While prompt size has less influence on latency than generation size, it affects the overall time, especially when the size grows large.

Batching

If you're sending multiple requests to the same endpoint, you can batch the requests into a single call. This reduces the number of requests you need to make and depending on the scenario it might improve overall response time. We recommend testing this method to see if it helps.

How to measure your throughput

We recommend measuring your overall throughput on a deployment with two measures:

  • Calls per minute: The number of API inference calls you're making per minute.
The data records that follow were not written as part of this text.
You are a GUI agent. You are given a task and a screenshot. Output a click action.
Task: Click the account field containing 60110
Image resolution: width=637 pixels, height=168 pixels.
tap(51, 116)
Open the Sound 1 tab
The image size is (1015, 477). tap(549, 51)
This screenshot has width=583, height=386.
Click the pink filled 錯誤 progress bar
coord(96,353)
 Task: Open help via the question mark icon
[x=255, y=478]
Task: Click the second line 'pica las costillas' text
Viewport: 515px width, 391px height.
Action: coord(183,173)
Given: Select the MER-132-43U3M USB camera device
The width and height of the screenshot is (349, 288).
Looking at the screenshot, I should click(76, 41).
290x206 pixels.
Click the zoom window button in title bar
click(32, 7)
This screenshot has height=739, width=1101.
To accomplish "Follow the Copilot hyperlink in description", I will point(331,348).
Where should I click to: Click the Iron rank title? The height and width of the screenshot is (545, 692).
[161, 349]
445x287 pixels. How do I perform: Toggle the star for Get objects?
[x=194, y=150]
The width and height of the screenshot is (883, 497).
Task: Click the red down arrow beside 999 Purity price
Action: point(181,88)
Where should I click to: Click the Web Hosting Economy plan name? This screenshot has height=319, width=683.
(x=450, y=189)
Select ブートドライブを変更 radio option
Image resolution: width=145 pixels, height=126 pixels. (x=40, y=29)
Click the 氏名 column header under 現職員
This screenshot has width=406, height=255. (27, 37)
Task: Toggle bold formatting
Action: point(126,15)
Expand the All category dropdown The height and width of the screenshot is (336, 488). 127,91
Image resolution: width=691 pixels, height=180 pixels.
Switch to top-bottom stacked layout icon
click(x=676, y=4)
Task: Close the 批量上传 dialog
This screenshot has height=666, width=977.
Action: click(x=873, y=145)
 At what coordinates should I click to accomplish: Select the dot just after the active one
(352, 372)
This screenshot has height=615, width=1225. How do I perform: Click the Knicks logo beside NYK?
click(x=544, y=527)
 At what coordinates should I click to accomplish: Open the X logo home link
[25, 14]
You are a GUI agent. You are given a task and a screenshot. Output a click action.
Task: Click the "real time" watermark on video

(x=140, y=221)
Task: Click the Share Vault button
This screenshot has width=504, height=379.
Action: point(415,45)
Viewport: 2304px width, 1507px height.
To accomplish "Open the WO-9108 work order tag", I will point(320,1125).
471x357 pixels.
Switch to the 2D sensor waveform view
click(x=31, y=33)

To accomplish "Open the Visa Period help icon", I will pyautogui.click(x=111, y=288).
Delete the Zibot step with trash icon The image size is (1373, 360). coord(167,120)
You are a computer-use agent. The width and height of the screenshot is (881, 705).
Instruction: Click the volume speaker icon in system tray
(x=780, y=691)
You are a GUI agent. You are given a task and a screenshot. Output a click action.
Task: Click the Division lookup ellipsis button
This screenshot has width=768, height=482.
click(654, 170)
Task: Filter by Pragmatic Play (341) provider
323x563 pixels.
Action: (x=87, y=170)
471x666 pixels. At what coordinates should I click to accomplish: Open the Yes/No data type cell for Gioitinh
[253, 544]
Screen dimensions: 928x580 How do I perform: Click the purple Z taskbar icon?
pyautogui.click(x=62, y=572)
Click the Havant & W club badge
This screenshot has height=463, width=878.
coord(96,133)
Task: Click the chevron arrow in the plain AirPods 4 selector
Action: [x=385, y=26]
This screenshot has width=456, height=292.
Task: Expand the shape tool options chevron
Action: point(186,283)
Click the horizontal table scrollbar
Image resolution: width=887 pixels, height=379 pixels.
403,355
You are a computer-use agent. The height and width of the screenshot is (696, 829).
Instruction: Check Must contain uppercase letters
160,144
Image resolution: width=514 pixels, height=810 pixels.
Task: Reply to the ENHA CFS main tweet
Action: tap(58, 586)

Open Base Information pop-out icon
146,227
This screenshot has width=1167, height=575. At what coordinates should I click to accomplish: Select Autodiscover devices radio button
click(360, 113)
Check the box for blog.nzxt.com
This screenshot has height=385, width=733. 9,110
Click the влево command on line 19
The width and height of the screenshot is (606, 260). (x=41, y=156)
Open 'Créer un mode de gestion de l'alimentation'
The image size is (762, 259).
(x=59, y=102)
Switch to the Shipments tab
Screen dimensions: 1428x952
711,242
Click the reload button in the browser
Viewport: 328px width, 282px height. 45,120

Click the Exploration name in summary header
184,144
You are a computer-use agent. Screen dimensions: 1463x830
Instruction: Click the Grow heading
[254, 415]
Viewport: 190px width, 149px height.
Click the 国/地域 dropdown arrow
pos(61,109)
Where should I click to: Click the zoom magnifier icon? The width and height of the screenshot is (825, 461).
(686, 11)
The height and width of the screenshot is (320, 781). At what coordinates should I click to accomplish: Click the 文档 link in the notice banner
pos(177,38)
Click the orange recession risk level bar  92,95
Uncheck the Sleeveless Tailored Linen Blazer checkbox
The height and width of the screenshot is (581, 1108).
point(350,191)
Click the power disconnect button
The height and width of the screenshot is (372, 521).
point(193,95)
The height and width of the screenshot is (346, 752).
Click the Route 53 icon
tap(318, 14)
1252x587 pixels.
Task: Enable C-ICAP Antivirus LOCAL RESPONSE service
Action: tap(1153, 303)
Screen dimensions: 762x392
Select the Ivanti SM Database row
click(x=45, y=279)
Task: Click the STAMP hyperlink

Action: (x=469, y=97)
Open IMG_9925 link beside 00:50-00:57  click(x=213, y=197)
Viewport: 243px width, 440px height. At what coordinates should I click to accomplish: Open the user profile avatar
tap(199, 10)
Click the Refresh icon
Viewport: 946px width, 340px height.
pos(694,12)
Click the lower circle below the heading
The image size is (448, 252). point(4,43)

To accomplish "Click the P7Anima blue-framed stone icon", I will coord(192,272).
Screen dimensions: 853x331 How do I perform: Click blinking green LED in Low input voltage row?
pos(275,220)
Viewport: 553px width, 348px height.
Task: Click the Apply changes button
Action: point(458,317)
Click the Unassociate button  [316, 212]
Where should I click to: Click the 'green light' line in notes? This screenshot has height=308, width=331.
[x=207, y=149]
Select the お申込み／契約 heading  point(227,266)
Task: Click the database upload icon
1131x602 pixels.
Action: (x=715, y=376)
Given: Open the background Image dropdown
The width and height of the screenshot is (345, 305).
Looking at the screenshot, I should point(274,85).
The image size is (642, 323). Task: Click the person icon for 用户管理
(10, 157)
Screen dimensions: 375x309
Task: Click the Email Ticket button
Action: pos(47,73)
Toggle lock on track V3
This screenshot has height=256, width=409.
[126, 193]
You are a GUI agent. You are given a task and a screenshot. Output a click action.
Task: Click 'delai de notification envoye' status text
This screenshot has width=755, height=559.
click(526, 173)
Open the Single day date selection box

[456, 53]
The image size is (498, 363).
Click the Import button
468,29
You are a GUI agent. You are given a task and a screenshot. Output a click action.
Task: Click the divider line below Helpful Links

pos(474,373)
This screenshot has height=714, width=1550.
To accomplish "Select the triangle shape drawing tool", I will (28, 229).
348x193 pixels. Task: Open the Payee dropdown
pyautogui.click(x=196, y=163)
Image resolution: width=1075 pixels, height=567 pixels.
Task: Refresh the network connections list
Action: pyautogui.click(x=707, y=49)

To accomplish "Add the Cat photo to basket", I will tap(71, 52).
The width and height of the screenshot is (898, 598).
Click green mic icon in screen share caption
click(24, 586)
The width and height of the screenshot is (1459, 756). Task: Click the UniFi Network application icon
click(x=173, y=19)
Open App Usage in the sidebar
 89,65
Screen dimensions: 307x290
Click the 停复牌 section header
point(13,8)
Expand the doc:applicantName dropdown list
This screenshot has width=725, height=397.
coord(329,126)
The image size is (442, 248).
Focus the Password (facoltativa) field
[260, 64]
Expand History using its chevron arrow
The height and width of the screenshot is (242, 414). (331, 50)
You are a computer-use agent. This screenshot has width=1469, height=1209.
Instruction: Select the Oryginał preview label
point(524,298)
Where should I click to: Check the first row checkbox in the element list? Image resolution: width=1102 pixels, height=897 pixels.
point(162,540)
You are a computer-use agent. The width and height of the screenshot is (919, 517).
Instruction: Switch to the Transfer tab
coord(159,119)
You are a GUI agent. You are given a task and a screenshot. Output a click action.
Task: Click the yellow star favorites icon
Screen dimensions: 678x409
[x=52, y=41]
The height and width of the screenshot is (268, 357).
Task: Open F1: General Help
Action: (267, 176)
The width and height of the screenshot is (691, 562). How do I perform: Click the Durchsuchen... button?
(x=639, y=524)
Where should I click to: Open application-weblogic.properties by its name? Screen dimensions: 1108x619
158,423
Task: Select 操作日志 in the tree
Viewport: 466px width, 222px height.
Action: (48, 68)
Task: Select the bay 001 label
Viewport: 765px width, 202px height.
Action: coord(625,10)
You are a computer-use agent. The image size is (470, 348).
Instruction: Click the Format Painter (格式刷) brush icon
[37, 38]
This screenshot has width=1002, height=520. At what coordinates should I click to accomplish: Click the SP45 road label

This can be measured in Azure-monitor using the Azure OpenAI Requests metric and splitting by the ModelDeploymentName
  • Total Tokens per minute: The total number of tokens being processed per minute by your deployment. This includes prompt & generated tokens. This is often further split into measuring both for a deeper understanding of deployment performance. This can be measured in Azure-Monitor using the Processed Inference tokens metric.

For the full list of monitoring metrics, dimensions, and resource logs, see Azure OpenAI monitoring data reference.

Summary

  • Model latency: If model latency is important to you, we recommend trying out the GPT-4o mini model.
  • Lower max tokens: OpenAI has found that even in cases where the total number of tokens generated is similar the request with the higher value set for the max token parameter will have more latency.
  • Lower total tokens generated: The fewer tokens generated the faster the overall response will be. Remember this is like having a for loop with n tokens = n iterations. Lower the number of tokens generated and overall response time will improve accordingly.
  • Streaming: Enabling streaming can be useful in managing user expectations in certain situations by allowing the user to see the model response as it is being generated rather than having to wait until the last token is ready.
  • Content Filtering improves safety, but it also impacts latency. Evaluate if any of your workloads would benefit from modified content filtering policies.